A few other things that you need to watch for:

Slug the throats of your revolver too. (Notice I said throats plural? they can be different sizes.) Make sure that the throats are equal to or greater than, the groove diameter of your barrel, otherwise your over sized boolit wont do you any good at all.

Make sure that your brass is not sizing down the boolit as it is seated. Pull a few boolits to make sure.

Make sure you dont have any "thread choke" going on. This is where the part of the barrel that is screwed into the frame is sized down by the pressure, and it will cause your boolit to be sized down when it passes through that first 1/2 inch.

If there is anything else that you do in the process of loading your boolits, that has potential to size the boolit down, diagnose it, fix it, and move on.

Buck-N-Rut
03-17-2013, 11:56 PM
Lots of great info. So tell me this... Why is it that I don't have to slug my barrell when I buy factory ammo off the shelf? Again, just trying to learn.

destrux
03-18-2013, 12:12 AM
With jacketed bullets there is no lead for a gas leak to melt lead off the sides of the bullet. You're probably talking about factory lead bullet ammo though...

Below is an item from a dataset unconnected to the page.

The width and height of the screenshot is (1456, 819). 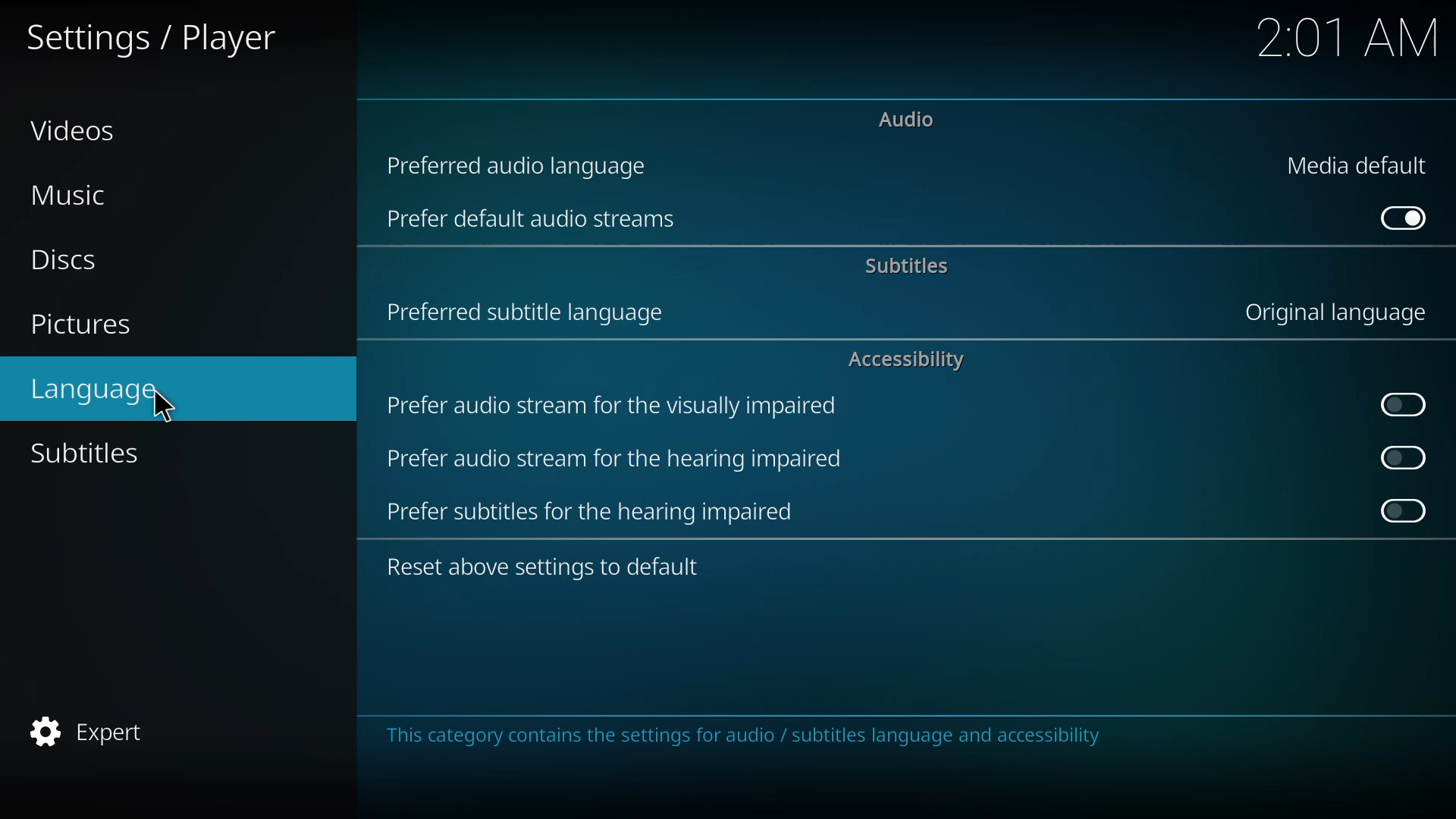 What do you see at coordinates (617, 459) in the screenshot?
I see `prefer audio stream for hearing impaired` at bounding box center [617, 459].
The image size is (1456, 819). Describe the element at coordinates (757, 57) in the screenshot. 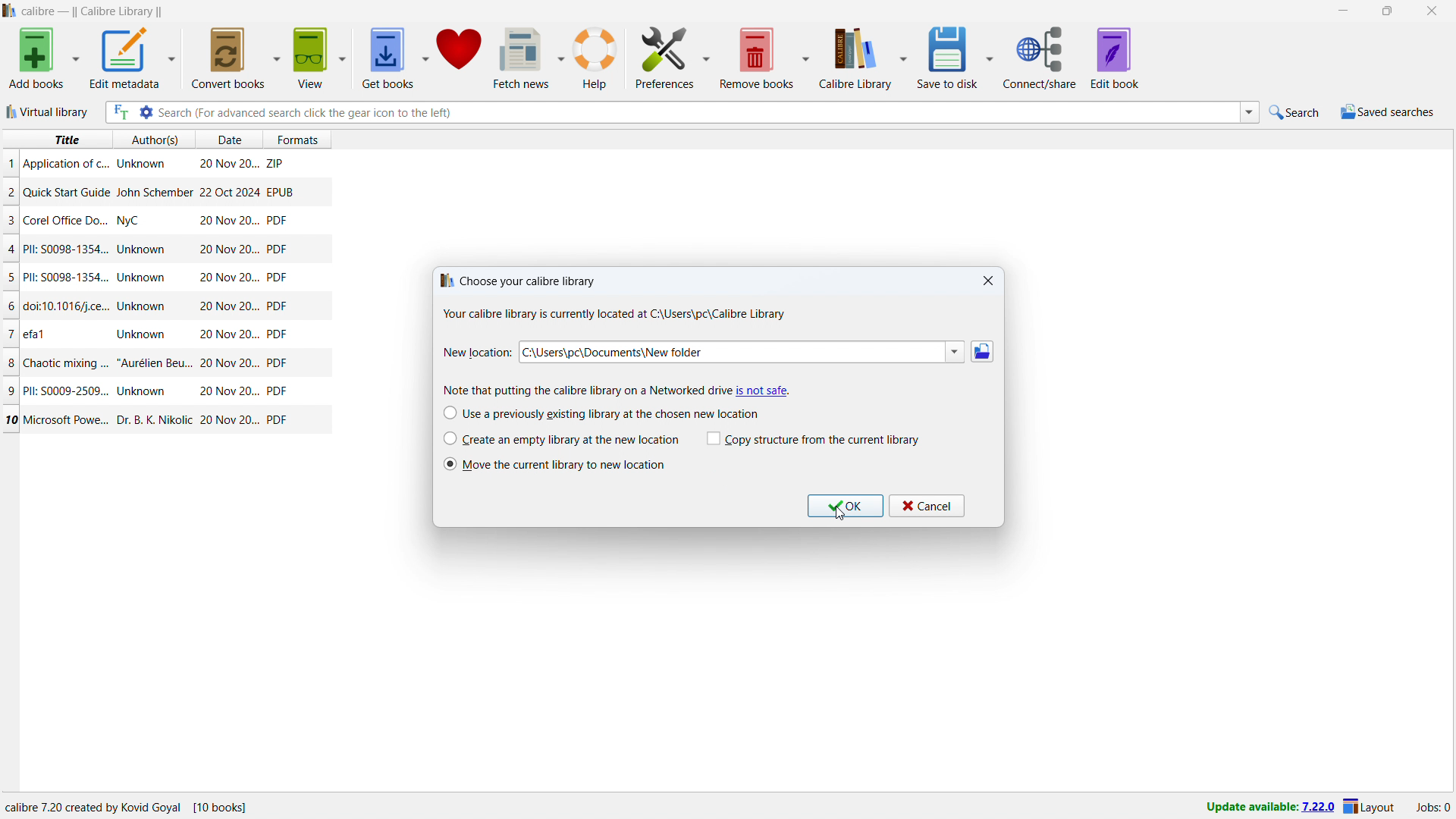

I see `remove books` at that location.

With factory lead bullets some guns will still lead the barrel and get poor accuracy if the bullets are undersized. I have a .32 H&R magnum revolver that leads terribly with factory lead round nose ammo. Does fine with wadcutters though I suppose because they are loaded lighter. So if you're not seeing any leading with factory lead ammo then its just good luck.

Buck-N-Rut
03-18-2013, 12:41 AM
Do I guess that just answered my question. Leading is caused my too small of a bullet. When the gas get on the side of the bullet and melt the lead as it is exiting the barrell is what actually causes leading. So the bullet always needs to be a fraction larger than the barrell diameter.

MtGun44
03-18-2013, 01:41 AM
"The bullet always needs to be a fraction larger than the barrel diameter."

BINGO! We have a winner.

Too big MAY cause chambering problems in a minority of guns. Too small will be inaccurate
and lead the barrel. Easy choice.

Bill

Shiloh
03-18-2013, 08:41 PM
Lots of great info. So tell me this... Why is it that I don't have to slug my barrell when I buy factory ammo off the shelf? Again, just trying to learn.

You do, when and iff you are buying lead bullets as components.

Most commercial 9mm cast bullets are sized at .356. To small for most 9's on the market. Many of the available .30 cal cast lead were sized and gas checked at .310. Worked for many but not me. I get much better results at .312 in the Krag and Springfield.

Shiloh

What The Chuck
03-19-2013, 12:45 AM
When you say a fraction you mean??? one or two thousandths??